→ ASSIGNED TASK: In the data, find the word "computer" and copy out every line that has it.

→ Saved entries:
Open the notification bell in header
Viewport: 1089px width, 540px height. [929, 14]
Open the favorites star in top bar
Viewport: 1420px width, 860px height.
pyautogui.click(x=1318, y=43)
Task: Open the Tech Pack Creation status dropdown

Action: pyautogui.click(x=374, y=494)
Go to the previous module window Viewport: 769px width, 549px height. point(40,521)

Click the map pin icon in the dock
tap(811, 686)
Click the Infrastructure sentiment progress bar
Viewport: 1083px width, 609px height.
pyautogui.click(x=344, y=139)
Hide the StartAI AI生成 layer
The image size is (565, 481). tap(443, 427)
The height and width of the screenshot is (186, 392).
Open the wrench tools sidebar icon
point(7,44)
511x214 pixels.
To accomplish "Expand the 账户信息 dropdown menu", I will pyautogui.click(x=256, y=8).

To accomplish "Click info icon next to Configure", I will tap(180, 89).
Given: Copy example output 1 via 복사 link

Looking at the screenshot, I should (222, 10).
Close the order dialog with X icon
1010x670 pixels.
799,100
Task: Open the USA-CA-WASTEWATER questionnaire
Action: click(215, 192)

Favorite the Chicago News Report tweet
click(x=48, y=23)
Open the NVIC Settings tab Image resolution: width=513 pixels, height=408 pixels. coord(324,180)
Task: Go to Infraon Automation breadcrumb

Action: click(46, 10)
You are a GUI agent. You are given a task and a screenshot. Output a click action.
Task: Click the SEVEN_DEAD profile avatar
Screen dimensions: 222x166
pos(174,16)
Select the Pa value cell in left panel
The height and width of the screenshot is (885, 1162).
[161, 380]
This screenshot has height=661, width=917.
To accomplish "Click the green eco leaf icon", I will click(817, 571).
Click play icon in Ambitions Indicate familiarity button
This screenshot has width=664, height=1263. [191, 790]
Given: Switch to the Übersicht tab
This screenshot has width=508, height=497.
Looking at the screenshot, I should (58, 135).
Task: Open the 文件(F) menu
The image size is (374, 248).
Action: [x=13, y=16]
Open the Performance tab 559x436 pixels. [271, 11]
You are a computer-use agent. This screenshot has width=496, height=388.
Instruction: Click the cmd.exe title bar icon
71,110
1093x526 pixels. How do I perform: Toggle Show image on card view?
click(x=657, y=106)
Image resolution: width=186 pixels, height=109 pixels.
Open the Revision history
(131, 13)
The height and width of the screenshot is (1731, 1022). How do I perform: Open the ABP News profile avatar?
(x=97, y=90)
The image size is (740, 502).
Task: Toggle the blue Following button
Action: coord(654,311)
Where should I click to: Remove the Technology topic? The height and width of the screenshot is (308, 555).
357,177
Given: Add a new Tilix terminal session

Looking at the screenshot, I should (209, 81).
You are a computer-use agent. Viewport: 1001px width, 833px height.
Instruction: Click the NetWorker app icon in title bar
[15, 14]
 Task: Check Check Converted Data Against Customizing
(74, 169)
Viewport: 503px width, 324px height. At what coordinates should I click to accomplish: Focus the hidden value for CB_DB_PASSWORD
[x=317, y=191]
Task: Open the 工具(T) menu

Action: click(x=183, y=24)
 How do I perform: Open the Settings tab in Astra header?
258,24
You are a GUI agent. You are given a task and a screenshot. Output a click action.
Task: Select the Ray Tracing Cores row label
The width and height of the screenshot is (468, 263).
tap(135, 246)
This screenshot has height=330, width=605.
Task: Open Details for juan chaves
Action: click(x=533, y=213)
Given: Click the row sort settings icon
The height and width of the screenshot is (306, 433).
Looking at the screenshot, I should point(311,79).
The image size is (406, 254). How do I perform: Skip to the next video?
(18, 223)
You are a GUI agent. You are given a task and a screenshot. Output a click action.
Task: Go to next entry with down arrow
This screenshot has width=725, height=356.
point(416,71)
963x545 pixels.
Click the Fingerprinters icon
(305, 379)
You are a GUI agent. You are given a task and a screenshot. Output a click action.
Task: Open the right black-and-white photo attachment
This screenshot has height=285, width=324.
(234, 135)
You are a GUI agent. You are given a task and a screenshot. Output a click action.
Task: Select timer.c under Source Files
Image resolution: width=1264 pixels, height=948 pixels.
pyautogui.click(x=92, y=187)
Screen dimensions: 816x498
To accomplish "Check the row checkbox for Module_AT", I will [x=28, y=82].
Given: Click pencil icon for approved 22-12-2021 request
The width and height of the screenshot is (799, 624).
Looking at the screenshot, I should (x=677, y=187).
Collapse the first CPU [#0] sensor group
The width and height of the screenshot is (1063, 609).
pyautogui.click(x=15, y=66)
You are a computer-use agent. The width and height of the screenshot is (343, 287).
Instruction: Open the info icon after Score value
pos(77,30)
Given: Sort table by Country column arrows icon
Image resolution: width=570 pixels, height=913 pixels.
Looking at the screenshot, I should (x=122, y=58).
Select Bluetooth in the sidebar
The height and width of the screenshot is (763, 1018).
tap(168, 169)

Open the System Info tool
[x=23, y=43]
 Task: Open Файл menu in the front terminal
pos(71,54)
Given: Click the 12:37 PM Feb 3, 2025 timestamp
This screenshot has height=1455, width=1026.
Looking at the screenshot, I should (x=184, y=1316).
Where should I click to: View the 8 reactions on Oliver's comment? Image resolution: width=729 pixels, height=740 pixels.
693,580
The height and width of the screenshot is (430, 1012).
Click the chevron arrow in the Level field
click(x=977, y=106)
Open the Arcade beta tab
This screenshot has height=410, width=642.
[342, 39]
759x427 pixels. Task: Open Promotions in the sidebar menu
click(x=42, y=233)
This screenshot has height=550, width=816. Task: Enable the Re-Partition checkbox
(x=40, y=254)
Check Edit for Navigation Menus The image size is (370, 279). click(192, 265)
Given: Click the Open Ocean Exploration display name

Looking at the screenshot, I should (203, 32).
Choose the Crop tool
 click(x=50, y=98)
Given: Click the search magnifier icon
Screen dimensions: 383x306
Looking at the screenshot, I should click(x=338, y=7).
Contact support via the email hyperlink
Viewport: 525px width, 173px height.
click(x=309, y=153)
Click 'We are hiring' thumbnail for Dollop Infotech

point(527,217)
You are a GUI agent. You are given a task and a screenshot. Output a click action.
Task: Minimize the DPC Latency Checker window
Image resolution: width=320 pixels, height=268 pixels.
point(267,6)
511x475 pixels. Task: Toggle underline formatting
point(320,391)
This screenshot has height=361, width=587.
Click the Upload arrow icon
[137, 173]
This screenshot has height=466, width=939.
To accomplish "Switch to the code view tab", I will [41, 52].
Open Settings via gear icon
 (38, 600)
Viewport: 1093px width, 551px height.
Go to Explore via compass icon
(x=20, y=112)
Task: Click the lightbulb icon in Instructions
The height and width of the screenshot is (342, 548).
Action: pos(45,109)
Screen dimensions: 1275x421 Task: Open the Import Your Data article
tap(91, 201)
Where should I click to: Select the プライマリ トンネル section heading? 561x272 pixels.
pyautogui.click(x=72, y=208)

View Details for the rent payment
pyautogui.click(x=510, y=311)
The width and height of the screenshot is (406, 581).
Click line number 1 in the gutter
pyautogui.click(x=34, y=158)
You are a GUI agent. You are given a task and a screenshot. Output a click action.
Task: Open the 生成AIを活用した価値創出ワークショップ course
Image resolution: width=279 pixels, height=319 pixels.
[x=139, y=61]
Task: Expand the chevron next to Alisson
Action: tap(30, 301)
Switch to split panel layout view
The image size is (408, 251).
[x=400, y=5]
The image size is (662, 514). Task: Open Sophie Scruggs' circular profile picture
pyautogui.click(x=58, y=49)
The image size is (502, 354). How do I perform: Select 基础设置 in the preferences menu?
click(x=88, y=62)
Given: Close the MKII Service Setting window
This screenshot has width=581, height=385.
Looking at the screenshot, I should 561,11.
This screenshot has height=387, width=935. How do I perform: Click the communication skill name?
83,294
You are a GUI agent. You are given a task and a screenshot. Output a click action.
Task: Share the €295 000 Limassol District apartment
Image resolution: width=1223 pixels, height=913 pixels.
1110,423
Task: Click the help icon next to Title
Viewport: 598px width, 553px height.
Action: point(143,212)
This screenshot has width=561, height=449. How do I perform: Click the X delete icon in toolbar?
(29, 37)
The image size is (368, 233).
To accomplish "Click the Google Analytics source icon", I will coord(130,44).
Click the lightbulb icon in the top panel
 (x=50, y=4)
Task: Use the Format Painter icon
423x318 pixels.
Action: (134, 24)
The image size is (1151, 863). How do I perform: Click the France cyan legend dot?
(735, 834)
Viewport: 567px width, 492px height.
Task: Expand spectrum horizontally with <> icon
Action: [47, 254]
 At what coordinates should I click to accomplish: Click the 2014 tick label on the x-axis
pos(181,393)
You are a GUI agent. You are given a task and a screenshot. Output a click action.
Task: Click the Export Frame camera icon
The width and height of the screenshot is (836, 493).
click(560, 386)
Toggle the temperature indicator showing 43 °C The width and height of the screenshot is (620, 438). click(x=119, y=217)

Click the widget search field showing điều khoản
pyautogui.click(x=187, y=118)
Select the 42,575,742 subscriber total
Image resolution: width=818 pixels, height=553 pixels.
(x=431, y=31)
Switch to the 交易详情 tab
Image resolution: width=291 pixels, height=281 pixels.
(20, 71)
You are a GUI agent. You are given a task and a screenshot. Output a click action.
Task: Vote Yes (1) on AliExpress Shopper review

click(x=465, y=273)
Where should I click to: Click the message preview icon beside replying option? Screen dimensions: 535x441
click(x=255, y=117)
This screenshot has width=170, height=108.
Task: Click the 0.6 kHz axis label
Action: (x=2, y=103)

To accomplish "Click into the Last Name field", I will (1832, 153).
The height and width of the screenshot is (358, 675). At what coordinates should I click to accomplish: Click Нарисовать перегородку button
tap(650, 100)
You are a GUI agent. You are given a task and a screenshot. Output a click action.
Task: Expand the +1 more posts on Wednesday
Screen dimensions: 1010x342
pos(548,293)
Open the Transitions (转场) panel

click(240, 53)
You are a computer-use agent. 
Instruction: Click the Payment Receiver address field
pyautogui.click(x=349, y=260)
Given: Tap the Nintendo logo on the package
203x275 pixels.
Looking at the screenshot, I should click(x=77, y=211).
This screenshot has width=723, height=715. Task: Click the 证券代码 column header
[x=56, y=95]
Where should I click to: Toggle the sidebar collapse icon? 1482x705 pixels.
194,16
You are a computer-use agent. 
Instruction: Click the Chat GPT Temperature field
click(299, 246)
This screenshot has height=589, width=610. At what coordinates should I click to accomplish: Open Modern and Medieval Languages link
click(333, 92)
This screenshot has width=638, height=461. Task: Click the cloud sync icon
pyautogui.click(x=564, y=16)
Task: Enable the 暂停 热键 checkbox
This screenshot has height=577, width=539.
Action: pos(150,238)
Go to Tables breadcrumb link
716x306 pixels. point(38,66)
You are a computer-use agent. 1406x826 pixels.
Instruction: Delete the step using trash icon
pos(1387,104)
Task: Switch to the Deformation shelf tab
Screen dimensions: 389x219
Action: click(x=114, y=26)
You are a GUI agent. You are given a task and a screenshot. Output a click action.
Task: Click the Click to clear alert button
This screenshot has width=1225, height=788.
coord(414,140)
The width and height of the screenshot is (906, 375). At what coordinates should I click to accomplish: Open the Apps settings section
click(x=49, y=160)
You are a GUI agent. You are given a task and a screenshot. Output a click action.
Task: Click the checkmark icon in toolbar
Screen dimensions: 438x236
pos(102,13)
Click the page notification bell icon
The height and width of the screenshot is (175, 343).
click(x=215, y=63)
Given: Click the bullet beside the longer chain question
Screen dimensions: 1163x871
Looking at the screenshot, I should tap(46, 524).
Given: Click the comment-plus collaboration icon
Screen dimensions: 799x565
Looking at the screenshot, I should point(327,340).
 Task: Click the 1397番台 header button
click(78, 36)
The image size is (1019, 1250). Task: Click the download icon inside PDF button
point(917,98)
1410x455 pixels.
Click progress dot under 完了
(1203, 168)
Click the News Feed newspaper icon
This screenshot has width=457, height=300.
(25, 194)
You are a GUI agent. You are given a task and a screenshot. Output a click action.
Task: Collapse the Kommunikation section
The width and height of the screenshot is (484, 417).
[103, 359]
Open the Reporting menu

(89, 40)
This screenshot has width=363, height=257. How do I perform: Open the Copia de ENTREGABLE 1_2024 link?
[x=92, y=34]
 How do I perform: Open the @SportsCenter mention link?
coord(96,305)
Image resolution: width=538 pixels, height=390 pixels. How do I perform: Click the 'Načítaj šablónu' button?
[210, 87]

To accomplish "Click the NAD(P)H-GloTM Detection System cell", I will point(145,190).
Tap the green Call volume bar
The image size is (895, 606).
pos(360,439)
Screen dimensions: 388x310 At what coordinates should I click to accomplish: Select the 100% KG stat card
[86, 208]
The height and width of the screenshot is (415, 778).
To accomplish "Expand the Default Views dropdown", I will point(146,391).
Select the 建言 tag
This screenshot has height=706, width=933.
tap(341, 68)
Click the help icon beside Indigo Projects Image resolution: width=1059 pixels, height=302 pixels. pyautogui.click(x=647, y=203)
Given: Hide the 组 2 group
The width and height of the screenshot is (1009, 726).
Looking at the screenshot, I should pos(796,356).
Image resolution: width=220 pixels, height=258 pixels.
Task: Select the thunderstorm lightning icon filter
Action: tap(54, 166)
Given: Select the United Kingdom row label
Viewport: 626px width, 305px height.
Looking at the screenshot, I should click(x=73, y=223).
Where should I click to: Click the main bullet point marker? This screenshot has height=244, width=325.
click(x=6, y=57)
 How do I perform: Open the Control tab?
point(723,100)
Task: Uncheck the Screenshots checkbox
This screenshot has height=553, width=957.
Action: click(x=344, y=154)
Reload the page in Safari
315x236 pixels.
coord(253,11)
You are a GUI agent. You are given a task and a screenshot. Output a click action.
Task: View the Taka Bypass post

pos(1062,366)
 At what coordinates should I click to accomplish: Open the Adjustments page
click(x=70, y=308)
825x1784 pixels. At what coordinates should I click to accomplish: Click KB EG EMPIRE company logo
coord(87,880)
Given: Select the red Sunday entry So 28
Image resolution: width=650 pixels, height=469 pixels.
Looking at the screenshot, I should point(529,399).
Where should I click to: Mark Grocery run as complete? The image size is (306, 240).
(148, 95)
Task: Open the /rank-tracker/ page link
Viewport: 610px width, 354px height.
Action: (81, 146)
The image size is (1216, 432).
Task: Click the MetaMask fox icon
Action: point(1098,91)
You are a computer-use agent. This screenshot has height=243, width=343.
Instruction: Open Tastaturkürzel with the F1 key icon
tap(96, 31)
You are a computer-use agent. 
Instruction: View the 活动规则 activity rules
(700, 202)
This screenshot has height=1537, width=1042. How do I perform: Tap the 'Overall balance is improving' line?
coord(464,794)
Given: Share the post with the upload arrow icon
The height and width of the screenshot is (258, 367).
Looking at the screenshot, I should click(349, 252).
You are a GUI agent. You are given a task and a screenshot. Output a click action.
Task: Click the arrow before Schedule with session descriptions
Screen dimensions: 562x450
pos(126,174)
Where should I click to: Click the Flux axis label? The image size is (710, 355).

→ EXPECTED ANSWER:
You are a computer-use agent. This screenshot has width=496, height=388.
You are a computer-use agent. Viewport: 1001px width, 833px height.
You are a computer-use agent. The width and height of the screenshot is (343, 287).
You are a computer-use agent. 
You are a computer-use agent. 
You are a computer-use agent. 1406x826 pixels.
You are a computer-use agent. This screenshot has height=243, width=343.
You are a computer-use agent. 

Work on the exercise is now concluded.